*** Block opens ***

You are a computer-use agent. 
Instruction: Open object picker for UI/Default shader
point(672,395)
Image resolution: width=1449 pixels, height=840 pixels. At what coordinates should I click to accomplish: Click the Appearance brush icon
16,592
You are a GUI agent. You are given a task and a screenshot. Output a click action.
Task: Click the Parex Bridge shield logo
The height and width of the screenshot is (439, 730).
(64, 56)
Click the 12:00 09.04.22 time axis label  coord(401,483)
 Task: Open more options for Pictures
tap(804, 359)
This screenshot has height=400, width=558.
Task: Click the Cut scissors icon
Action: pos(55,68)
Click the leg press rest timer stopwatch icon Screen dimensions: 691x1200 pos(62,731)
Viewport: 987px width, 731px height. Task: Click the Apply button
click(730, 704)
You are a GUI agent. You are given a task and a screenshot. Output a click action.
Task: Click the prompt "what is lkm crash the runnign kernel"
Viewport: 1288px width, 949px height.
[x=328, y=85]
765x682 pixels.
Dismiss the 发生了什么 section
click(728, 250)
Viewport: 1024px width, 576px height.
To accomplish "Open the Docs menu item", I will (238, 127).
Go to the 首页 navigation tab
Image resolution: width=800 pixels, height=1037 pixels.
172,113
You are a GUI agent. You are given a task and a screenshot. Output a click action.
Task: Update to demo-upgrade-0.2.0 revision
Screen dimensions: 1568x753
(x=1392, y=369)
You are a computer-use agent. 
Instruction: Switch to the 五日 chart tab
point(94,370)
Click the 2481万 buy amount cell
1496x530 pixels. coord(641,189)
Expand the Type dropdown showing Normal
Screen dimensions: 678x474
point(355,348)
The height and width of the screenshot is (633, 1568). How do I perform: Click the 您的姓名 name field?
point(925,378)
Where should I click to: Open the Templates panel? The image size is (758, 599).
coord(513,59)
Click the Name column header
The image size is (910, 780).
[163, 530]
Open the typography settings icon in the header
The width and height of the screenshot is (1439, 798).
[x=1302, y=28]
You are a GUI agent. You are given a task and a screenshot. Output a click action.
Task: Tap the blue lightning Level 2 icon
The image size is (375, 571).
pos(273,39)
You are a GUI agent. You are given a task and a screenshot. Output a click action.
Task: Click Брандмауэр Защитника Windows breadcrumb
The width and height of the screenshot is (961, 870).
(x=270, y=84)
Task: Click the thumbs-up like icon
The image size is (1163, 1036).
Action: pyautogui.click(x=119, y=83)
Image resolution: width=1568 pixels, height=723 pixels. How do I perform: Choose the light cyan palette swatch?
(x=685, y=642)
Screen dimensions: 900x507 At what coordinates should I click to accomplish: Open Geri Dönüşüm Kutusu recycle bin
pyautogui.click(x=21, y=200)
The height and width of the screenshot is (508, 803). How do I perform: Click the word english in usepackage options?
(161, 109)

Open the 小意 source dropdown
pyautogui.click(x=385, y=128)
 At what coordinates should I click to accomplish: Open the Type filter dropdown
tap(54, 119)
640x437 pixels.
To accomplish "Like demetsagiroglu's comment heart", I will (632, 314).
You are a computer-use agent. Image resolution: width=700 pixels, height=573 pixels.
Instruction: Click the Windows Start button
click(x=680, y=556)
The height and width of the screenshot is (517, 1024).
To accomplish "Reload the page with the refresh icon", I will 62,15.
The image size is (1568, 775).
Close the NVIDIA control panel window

*** Block closes ***

--- Exercise brief ---
Every line of the listing should be reproduced exactly.

--- Solved problem ---
You are a computer-use agent. 
Instruction: Open object picker for UI/Default shader
point(672,395)
Image resolution: width=1449 pixels, height=840 pixels. At what coordinates should I click to accomplish: Click the Appearance brush icon
16,592
You are a GUI agent. You are given a task and a screenshot. Output a click action.
Task: Click the Parex Bridge shield logo
The height and width of the screenshot is (439, 730).
(64, 56)
Click the 12:00 09.04.22 time axis label  coord(401,483)
 Task: Open more options for Pictures
tap(804, 359)
This screenshot has height=400, width=558.
Task: Click the Cut scissors icon
Action: pos(55,68)
Click the leg press rest timer stopwatch icon Screen dimensions: 691x1200 pos(62,731)
Viewport: 987px width, 731px height. Task: Click the Apply button
click(730, 704)
You are a GUI agent. You are given a task and a screenshot. Output a click action.
Task: Click the prompt "what is lkm crash the runnign kernel"
Viewport: 1288px width, 949px height.
[x=328, y=85]
765x682 pixels.
Dismiss the 发生了什么 section
click(728, 250)
Viewport: 1024px width, 576px height.
To accomplish "Open the Docs menu item", I will (238, 127).
Go to the 首页 navigation tab
Image resolution: width=800 pixels, height=1037 pixels.
172,113
You are a GUI agent. You are given a task and a screenshot. Output a click action.
Task: Update to demo-upgrade-0.2.0 revision
Screen dimensions: 1568x753
(x=1392, y=369)
You are a computer-use agent. 
Instruction: Switch to the 五日 chart tab
point(94,370)
Click the 2481万 buy amount cell
1496x530 pixels. coord(641,189)
Expand the Type dropdown showing Normal
Screen dimensions: 678x474
point(355,348)
The height and width of the screenshot is (633, 1568). How do I perform: Click the 您的姓名 name field?
point(925,378)
Where should I click to: Open the Templates panel? The image size is (758, 599).
coord(513,59)
Click the Name column header
The image size is (910, 780).
[163, 530]
Open the typography settings icon in the header
The width and height of the screenshot is (1439, 798).
[x=1302, y=28]
You are a GUI agent. You are given a task and a screenshot. Output a click action.
Task: Tap the blue lightning Level 2 icon
The image size is (375, 571).
pos(273,39)
You are a GUI agent. You are given a task and a screenshot. Output a click action.
Task: Click Брандмауэр Защитника Windows breadcrumb
The width and height of the screenshot is (961, 870).
(x=270, y=84)
Task: Click the thumbs-up like icon
The image size is (1163, 1036).
Action: pyautogui.click(x=119, y=83)
Image resolution: width=1568 pixels, height=723 pixels. How do I perform: Choose the light cyan palette swatch?
(x=685, y=642)
Screen dimensions: 900x507 At what coordinates should I click to accomplish: Open Geri Dönüşüm Kutusu recycle bin
pyautogui.click(x=21, y=200)
The height and width of the screenshot is (508, 803). How do I perform: Click the word english in usepackage options?
(161, 109)

Open the 小意 source dropdown
pyautogui.click(x=385, y=128)
 At what coordinates should I click to accomplish: Open the Type filter dropdown
tap(54, 119)
640x437 pixels.
To accomplish "Like demetsagiroglu's comment heart", I will (632, 314).
You are a computer-use agent. Image resolution: width=700 pixels, height=573 pixels.
Instruction: Click the Windows Start button
click(x=680, y=556)
The height and width of the screenshot is (517, 1024).
To accomplish "Reload the page with the refresh icon", I will 62,15.
The image size is (1568, 775).
Close the NVIDIA control panel window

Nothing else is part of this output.